Almeno quattro motivi giustificano l’immediata segnalazione di questo libro: Dal sottovuoto – Poesie assetate d’aria, uscito nelle settimane scorse da Samuele Editore a cura di Matteo Bianchi (pp. 146, euro 6,99 nella versione ebook, cui farà seguito appena possibile l’edizione cartacea). L’occasione e il tema sono legati alla pandemia che stiamo attraversando. A comporlo le poesie di trentacinque poeti (una o due poesie a testa): alcuni giovani o molto giovani, altri meno, alcuni affermati o affermatissimi, altri ancora da scoprire o da scoprire del tutto, ma tutti dotati di una voce pura, originale, riconoscibile.

NOMINIAMO QUI ad esempio Franco Arminio, Maria Borio, Franco Buffoni, Anna Maria Carpi, Maurizio Cucchi, Tiziano Fratus, Franca Mancinelli, Gerardo Masuccio, Stella N’Dioku, Umberto Piersanti, Giancarlo Pontiggia, Rossella Pretto, Valentino Ronchi, Tiziano Scarpa, Gabriella Sica, Stefano Simoncelli, Luigia Sorrentino, Gianmario Villalta. Ma sono solo esempi, nella consapevolezza di fare un torto a tutti gli altri. Come si sa, la poesia d’occasione e quella su commissione generano sempre sospetto, e forse a ragione: quello di tradire il senso stesso della poesia, che dovrebbe provenire da moti propri, da una necessità di scrivere e non da un’induzione a farlo. In questo caso il rischio era doppio, appunto perché Dal sottovuoto raccoglie testi tanto d’occasione quanto su commissione. Ma quattro considerazioni, come si diceva, prevalgono su qualunque insidia.

La prima è che la metà dei proventi ricavati dalla vendita del libro sarà devoluta in beneficenza, a favore dell’emergenza sanitaria – e non è retorica: il bisogno di sostegno finanziario è reale, concreto. La seconda concerne la funzione della cultura, e della poesia: sarà decisiva non solo nel futuro, dal punto di vista ricostruttivo, ma è cruciale, o dovrebbe essere ammessa per tale, già adesso, fin da ora. Perché è la cultura, intesa nella sua dimensione sociale, di fruizione e condivisione collettiva delle idee, a generare il futuro, la vita, pensieri nuovi. E dove, se non nella letteratura e nella poesia, è contenuto più che in qualunque altro luogo il pensiero largo, aperto, rivolto «ad un avvenire di parola» – per citare Maurice Blanchot, in una pagina su René Char?

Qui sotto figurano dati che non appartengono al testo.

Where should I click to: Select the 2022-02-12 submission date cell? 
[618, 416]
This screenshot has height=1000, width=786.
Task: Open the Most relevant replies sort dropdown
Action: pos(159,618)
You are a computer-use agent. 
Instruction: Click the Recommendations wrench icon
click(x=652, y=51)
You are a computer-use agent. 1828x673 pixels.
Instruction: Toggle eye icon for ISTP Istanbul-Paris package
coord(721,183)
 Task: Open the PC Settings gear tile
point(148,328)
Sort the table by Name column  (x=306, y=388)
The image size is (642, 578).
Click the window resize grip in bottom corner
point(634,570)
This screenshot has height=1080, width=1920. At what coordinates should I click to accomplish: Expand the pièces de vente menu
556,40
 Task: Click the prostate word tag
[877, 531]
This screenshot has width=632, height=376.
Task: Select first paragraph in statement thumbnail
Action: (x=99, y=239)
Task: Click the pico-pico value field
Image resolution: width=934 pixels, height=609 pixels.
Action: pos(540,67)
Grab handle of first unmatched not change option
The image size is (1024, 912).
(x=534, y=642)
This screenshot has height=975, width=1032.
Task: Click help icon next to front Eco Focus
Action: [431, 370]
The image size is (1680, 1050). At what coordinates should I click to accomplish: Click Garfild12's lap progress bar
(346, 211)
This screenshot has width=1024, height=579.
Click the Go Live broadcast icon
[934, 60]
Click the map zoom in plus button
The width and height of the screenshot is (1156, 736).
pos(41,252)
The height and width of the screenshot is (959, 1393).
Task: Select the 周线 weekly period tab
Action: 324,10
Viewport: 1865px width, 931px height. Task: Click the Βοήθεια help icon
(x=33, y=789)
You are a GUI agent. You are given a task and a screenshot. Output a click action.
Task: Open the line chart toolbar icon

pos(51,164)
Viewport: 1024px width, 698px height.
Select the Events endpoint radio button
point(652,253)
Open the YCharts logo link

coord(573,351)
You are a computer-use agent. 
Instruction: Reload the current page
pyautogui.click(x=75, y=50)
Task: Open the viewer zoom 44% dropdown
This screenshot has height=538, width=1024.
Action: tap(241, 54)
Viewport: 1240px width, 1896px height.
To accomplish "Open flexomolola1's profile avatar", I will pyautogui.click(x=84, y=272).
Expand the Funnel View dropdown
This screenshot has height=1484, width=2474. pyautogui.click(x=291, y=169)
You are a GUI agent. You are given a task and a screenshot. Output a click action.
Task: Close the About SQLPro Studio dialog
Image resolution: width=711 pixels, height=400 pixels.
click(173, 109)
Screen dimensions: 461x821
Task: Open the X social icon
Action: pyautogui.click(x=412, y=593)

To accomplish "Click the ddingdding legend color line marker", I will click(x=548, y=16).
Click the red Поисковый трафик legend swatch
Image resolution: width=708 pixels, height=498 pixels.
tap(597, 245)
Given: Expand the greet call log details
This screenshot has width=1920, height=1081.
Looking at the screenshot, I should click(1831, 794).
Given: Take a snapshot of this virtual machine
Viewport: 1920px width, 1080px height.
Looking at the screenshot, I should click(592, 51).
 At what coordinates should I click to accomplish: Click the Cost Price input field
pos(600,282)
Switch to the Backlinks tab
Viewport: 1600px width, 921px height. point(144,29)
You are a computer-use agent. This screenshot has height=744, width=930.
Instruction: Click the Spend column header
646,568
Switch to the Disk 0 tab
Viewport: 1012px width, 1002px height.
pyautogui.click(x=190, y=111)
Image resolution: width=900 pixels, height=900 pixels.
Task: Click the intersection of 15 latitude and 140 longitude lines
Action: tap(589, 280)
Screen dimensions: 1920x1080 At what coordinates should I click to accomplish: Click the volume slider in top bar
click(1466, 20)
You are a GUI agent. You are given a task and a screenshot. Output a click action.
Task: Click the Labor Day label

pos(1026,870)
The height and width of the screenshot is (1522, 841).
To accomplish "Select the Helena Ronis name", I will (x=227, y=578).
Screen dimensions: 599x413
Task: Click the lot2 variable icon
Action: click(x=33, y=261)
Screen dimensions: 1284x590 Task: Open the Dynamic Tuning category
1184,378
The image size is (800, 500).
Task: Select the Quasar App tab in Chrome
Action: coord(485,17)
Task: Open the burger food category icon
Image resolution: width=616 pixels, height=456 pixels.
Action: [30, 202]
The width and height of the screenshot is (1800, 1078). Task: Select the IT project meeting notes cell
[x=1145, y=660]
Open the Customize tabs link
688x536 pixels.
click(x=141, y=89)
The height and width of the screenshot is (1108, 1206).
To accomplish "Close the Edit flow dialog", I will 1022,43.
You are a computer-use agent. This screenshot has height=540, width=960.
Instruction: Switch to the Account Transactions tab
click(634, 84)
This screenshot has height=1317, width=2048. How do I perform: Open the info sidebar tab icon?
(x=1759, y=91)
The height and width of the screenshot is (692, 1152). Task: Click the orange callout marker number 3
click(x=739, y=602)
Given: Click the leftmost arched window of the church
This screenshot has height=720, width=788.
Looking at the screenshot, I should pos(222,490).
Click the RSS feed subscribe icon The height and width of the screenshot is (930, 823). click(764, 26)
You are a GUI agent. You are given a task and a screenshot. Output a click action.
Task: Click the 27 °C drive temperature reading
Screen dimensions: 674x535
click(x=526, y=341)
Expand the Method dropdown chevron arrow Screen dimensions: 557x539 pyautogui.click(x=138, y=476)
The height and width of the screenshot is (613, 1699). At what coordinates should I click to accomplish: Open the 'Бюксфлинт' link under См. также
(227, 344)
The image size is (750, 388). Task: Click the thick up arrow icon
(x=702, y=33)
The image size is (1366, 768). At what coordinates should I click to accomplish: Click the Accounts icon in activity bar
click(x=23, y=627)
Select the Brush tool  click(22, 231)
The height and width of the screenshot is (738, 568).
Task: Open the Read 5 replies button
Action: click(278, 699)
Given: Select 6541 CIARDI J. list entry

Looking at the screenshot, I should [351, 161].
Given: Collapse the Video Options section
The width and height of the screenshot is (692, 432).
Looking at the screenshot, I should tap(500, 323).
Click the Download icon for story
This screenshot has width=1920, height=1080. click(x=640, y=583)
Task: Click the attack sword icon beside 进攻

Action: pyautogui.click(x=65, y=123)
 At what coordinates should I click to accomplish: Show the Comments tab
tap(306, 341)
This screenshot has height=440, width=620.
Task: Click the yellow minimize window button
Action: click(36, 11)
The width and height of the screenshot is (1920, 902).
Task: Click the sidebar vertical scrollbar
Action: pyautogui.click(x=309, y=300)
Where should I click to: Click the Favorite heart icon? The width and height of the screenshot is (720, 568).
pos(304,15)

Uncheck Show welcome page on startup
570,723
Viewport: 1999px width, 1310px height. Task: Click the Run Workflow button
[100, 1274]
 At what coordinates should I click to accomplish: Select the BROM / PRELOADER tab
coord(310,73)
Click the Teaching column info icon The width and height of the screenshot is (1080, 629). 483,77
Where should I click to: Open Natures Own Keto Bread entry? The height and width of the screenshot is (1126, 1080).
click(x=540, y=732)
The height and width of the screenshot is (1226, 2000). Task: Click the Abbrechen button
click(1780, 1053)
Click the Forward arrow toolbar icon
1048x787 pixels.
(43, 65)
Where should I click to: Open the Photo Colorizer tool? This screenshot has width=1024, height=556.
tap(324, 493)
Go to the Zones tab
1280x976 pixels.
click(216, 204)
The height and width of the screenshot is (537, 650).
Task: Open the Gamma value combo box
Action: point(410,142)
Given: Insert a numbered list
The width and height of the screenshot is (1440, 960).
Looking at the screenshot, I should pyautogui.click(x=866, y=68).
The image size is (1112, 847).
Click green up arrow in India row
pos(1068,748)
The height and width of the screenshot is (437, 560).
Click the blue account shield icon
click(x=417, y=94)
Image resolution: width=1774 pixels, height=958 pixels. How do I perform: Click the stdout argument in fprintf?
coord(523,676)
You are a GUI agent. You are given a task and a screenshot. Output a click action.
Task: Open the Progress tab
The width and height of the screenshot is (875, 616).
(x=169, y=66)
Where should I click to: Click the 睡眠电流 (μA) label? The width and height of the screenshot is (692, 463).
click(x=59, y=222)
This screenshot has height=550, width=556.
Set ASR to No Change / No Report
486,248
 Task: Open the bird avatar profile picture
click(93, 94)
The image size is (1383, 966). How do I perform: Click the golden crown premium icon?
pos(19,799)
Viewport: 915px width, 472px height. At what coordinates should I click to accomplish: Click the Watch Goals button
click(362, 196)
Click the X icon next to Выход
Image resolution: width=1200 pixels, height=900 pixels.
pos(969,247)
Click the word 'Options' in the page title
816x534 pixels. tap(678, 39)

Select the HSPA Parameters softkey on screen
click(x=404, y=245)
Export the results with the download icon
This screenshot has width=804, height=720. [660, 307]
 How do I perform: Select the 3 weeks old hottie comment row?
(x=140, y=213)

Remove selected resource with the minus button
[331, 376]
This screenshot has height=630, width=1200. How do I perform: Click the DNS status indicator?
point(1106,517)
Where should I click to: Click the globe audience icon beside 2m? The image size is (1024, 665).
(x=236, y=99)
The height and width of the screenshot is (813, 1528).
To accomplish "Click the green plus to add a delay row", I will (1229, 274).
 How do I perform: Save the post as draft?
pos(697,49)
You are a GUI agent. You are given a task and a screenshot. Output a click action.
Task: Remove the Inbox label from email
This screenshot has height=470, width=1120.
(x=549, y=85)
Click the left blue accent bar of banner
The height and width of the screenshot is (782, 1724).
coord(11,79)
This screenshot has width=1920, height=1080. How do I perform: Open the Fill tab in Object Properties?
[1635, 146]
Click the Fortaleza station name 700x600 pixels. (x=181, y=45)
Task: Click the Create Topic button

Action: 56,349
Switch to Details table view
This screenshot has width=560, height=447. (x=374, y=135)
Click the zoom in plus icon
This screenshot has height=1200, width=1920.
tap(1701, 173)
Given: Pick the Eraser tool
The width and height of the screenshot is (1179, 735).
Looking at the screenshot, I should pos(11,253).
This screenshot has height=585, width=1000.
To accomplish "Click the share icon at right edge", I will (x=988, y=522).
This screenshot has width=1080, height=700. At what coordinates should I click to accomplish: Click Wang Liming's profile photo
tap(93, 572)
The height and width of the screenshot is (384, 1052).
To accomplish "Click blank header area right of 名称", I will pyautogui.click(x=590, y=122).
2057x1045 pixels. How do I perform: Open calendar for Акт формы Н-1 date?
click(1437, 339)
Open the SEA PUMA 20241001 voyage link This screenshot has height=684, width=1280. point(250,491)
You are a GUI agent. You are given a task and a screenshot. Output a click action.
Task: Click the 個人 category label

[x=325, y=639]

LA TERZA E LA QUARTA considerazione riguardano invece il merito. Anzitutto le poesie corrispondono alla voce dei loro autori. Vale a dire: come sono autentiche le voci degli autori, così sono autentici i loro testi qui raccolti, al di là del fatto di essere stati scritti su invito e su un tema predeterminato. In molti casi i versi raccolti superano il tema assegnato, lasciandoselo alle spalle o astraendosene. Sono poesie, cioè, il cui valore in molti casi trascende tout court il presente. Potremmo anche non sapere che sono state scritte in occasione del coronavirus, e continuerebbero a interpellarci comunque, anche domani, del confronto con l’ignoto, con la paura, con il vuoto. È il caso delle poesie di Gerardo Masuccio, Franca Mancinelli, Luigia Sorrentino. Ma sono, di nuovo, solo esempi. Infine (ed è la quarta, ultima considerazione), un valore autonomo va attribuito all’introduzione di Matteo Bianchi. Vi leggiamo riflessioni molto belle in sé stesse, a partire da una frase di Guido Ceronetti: «Dovremmo pronunciare ogni parola vera come fosse un’agonia o un testamento». Silenzio, rumore, raccoglimento: l’intento, ci spiega Bianchi, era quello di «liberare un vuoto interiore». Ed è anche questo il senso della poesia.